— ABOUT THIS TASK —
Return every record in full. Match each one exactly.
** STUDY MATERIAL follows **
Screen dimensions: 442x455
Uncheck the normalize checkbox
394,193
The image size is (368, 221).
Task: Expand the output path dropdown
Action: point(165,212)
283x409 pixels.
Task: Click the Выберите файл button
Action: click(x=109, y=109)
** End of STUDY MATERIAL **
— REPLY TO THE EXERCISE —
Screen dimensions: 442x455
Uncheck the normalize checkbox
394,193
The image size is (368, 221).
Task: Expand the output path dropdown
Action: point(165,212)
283x409 pixels.
Task: Click the Выберите файл button
Action: click(x=109, y=109)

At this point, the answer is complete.